The CharsetHelper class¶
(PHP 7 >= 7.4.0, PHP 8)
Introduction¶
CharsetHelper is an advanced charset encoding converter that implements the Chain of Responsibility pattern for extensible and robust character encoding conversion. It provides automatic encoding detection, double-encoding repair capabilities, and safe JSON operations with UTF-8 compliance.
Unlike existing libraries, CharsetHelper offers multiple fallback strategies (UConverter → iconv → mbstring), recursive conversion for arrays and objects, and the ability to repair corrupted double-encoded legacy data commonly found in old databases.
Class synopsis¶
final class CharsetHelper {
/* Constants */
public const string AUTO = 'AUTO';
public const string ENCODING_UTF8 = 'UTF-8';
public const string ENCODING_UTF16 = 'UTF-16';
public const string ENCODING_UTF32 = 'UTF-32';
public const string ENCODING_ISO = 'ISO-8859-1';
public const string WINDOWS_1252 = 'CP1252';
public const string ENCODING_ASCII = 'ASCII';
/* Methods */
public static toCharset(
mixed $data,
string $to = CharsetHelper::ENCODING_UTF8,
string $from = CharsetHelper::ENCODING_ISO,
array $options = []
): mixed
public static toCharsetBatch(
array $items,
string $to = CharsetHelper::ENCODING_UTF8,
string $from = CharsetHelper::ENCODING_ISO,
array $options = []
): array
public static toUtf8(
mixed $data,
string $from = CharsetHelper::WINDOWS_1252,
array $options = []
): mixed
public static toIso(
mixed $data,
string $from = CharsetHelper::ENCODING_UTF8,
array $options = []
): mixed
public static detect(string $string, array $options = []): string
public static detectBatch(iterable $items, array $options = []): string
public static repair(
mixed $data,
string $to = CharsetHelper::ENCODING_UTF8,
string $from = CharsetHelper::ENCODING_ISO,
array $options = []
): mixed
public static safeJsonEncode(
mixed $data,
int $flags = 0,
int $depth = 512,
string $from = CharsetHelper::WINDOWS_1252
): string
public static safeJsonDecode(
string $json,
?bool $associative = null,
int $depth = 512,
int $flags = 0,
string $to = CharsetHelper::ENCODING_UTF8,
string $from = CharsetHelper::WINDOWS_1252
): mixed
public static registerTranscoder(
TranscoderInterface|callable $transcoder,
?int $priority = null
): void
public static registerDetector(
DetectorInterface|callable $detector,
?int $priority = null
): void
}
Predefined Constants¶
CharsetHelper::AUTO:
Constant for automatic encoding detection. When used as source encoding, CharsetHelper will automatically detect the input encoding.

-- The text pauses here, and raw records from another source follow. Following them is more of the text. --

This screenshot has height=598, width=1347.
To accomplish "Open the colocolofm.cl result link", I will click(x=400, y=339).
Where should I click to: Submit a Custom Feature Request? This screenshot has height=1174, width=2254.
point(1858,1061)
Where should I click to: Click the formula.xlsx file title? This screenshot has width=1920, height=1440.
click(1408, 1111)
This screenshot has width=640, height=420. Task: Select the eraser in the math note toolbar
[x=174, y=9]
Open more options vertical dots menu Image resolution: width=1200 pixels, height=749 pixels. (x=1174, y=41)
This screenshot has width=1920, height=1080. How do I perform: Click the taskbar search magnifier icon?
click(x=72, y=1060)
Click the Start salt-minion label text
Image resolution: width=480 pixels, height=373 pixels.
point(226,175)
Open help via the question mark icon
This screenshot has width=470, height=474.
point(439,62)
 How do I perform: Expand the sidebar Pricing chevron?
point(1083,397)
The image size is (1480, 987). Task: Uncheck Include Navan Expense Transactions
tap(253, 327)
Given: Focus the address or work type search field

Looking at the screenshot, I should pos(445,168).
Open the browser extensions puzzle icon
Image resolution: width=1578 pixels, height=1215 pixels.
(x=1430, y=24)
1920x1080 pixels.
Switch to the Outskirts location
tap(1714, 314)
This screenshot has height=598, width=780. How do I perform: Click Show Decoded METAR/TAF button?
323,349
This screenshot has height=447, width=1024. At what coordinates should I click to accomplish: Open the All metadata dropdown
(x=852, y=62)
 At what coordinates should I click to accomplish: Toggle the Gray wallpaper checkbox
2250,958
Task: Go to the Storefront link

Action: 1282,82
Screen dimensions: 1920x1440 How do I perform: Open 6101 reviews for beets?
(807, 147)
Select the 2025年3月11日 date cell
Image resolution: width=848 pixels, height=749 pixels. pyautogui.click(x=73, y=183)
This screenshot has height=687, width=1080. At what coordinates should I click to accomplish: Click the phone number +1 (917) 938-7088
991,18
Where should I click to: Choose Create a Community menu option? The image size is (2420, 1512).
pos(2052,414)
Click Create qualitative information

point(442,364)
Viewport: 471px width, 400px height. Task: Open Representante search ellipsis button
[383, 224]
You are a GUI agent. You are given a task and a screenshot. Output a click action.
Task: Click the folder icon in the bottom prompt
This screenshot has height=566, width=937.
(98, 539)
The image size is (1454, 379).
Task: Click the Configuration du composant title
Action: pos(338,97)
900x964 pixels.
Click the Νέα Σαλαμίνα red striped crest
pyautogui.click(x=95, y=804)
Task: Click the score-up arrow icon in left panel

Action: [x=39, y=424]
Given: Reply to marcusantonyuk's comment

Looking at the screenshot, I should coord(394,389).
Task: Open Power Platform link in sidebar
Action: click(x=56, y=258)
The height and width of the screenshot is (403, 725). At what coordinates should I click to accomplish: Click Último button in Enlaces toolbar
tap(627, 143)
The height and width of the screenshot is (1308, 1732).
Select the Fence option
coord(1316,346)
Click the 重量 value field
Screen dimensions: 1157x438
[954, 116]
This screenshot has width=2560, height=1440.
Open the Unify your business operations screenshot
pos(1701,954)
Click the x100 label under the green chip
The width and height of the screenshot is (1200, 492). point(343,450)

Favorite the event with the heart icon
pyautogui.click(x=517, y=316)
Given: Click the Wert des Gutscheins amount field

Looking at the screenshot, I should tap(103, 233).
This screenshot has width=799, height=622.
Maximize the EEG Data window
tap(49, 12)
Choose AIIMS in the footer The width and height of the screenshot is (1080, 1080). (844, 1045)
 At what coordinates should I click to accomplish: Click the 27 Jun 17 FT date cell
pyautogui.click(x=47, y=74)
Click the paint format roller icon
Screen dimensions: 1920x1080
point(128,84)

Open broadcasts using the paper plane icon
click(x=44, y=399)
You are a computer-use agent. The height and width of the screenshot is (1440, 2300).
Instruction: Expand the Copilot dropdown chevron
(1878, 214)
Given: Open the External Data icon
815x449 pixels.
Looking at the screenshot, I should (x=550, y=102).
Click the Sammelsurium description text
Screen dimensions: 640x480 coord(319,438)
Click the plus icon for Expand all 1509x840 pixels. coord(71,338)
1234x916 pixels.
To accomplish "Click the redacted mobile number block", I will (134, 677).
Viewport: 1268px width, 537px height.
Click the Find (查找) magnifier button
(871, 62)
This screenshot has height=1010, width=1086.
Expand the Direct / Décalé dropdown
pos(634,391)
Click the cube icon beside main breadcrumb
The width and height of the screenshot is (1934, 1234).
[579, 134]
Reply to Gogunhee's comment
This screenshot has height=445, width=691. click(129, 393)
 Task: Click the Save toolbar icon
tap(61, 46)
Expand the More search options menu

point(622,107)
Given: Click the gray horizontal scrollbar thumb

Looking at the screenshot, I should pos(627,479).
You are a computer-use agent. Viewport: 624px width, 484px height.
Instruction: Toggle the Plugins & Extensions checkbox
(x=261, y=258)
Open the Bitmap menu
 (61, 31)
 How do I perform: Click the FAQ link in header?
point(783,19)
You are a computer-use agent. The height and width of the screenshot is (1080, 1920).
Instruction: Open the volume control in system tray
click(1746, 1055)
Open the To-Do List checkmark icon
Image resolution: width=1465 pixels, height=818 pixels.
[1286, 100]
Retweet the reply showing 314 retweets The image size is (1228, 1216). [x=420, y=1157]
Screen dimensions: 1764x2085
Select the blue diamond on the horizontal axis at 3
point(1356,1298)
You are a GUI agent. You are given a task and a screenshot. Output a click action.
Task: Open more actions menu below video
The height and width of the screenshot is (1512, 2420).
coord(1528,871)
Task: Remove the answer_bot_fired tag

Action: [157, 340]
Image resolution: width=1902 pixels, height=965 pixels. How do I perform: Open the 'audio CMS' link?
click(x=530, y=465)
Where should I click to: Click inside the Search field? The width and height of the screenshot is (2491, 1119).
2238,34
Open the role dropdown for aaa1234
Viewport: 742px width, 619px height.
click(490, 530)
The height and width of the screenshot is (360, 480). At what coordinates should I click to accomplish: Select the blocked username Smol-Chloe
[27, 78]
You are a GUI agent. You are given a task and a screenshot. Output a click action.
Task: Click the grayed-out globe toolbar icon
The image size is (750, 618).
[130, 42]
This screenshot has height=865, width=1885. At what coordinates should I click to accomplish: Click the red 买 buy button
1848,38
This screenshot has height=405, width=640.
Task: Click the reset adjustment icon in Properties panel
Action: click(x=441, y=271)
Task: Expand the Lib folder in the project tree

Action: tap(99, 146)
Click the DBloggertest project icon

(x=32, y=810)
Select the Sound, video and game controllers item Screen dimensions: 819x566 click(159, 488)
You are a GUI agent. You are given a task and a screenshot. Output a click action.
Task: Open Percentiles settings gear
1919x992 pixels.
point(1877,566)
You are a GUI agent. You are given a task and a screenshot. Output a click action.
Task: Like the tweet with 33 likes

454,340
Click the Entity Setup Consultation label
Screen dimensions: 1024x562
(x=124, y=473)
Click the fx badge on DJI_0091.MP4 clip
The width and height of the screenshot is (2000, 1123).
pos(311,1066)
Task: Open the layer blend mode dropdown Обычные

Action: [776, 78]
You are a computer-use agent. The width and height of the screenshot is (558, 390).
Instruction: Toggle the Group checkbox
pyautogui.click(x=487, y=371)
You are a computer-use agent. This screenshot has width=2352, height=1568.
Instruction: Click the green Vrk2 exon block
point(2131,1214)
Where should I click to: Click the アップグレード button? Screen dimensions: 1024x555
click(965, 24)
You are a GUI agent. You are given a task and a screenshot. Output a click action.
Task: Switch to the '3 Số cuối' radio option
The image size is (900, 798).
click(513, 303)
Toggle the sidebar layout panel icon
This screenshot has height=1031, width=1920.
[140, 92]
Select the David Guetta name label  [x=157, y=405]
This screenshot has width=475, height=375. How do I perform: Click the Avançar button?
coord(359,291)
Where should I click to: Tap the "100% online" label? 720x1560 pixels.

CharsetHelper::ENCODING_UTF8:
UTF-8 encoding constant ('UTF-8').
CharsetHelper::ENCODING_UTF16:
UTF-16 encoding constant ('UTF-16').
CharsetHelper::ENCODING_UTF32:
UTF-32 encoding constant ('UTF-32').
CharsetHelper::ENCODING_ISO:
ISO-8859-1 encoding constant ('ISO-8859-1').
CharsetHelper::WINDOWS_1252:
Windows-1252 (CP1252) encoding constant. Preferred over strict ISO-8859-1 as it includes common characters like €, œ, ™.
CharsetHelper::ENCODING_ASCII:
ASCII encoding constant ('ASCII').
Features¶
- Chain of Responsibility Pattern: Multiple conversion strategies with automatic fallback (UConverter → iconv → mbstring)
- Automatic Encoding Detection: Smart detection using multiple methods (mb_detect_encoding, FileInfo)
- Double-Encoding Repair: Fixes strings encoded multiple times (e.g., "Café" → "Café")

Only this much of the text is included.